## Work instructions
A. In the text about Mexico City Texcoco Airport, what share of voters rejected the planned airport in the October 2018 referendum?
B. Give every reason the text about Mexico City Texcoco Airport states for building the new airport somewhere else.

## Study text
_ _ _
Mexico City Texcoco Airport was a planned airport in Mexico City that was meant to become Mexico's New International Airport (Spanish: Nuevo Aeropuerto Internacional de México—NAICM or NAIM). The project was announced in September 2014 but was canceled in late 2018 after a referendum was held stating that the new airport should be built at a different location due to how close it was to housing, rising cost and a geographical issue with the site.

Texcoco Airport was first announced by President Enrique Peña Nieto in his State of the Union Address on 2 September 2014. It was billed as Mexico's largest public infrastructure work in a century, and was set to replace Mexico City's current Benito Juárez International Airport.

In October 2018, while construction was already taking place, a non-binding referendum was organized by then President-elect Andrés Manuel López Obrador, in which almost 70 percent of the 1.067 million voters rejected the planned airport, choosing instead to build a new airport on the grounds of Santa Lucía Air Force Base. Felipe Ángeles International Airport opened in March 2022.
_ _ _
## Data
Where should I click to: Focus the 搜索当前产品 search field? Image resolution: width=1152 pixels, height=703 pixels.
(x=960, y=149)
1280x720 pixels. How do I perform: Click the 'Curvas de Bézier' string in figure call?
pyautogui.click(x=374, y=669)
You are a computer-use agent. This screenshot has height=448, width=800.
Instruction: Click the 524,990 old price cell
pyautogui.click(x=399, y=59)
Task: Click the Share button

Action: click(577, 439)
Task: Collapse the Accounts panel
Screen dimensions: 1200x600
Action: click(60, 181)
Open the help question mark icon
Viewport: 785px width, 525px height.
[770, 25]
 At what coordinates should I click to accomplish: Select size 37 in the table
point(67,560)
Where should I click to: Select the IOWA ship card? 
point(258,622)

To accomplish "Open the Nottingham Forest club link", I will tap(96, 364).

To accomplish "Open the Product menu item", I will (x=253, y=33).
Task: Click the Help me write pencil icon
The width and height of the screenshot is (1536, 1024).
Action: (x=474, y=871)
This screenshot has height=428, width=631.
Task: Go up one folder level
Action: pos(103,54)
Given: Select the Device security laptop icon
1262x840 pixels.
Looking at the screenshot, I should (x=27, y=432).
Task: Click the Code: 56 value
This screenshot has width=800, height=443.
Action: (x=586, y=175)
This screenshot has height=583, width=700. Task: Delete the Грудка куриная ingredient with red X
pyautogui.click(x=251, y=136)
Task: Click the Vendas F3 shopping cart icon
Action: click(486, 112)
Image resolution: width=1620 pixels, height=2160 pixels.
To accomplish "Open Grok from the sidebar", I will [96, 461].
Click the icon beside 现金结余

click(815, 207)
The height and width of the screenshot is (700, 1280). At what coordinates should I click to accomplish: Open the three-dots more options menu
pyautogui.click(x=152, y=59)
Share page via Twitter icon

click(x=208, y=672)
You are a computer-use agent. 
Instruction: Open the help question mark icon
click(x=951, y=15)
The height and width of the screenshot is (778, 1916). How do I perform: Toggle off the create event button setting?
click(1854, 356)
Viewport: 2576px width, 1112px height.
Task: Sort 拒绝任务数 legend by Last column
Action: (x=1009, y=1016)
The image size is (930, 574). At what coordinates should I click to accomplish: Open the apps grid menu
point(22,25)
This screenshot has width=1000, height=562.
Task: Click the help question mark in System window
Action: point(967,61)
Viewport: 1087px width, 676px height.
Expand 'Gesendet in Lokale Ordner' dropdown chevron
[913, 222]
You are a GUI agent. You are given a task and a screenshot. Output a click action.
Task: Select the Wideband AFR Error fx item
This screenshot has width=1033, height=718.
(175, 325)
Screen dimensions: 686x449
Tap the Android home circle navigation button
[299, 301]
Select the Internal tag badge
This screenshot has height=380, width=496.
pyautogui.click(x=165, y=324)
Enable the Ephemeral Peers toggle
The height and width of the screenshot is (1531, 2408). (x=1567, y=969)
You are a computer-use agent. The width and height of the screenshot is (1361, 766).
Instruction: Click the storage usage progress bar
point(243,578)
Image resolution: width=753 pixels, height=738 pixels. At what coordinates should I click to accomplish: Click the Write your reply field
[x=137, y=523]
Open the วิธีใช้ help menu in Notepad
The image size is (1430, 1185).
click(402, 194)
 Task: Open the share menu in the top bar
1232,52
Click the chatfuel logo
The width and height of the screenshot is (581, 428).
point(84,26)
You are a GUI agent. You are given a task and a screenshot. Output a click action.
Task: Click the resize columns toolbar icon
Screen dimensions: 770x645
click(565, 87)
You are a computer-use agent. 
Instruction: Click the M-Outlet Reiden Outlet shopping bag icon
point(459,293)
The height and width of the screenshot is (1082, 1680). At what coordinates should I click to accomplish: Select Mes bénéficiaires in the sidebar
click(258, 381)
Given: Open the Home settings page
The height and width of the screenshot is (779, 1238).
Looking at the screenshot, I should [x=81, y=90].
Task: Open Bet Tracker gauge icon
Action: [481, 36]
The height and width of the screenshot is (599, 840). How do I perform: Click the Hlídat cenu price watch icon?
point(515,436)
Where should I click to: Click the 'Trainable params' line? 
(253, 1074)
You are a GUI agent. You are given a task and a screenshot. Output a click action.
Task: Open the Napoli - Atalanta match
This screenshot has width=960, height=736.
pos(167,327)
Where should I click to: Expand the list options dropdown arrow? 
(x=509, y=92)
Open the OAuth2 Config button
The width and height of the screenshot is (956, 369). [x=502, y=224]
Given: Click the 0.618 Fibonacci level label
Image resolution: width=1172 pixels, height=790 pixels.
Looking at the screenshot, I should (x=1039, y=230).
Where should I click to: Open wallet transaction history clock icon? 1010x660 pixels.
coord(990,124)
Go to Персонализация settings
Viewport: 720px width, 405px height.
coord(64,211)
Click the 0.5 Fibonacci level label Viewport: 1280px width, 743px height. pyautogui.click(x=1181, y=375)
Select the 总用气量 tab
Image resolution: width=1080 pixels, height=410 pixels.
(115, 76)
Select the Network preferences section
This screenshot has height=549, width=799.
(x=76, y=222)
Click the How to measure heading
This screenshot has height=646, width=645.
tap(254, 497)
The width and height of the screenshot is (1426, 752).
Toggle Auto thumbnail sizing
_ _ _
## Written responses
A. Almost 70 percent of the 1.067 million voters

B.
- How close it was to housing
- Rising cost
- A geographical issue with the site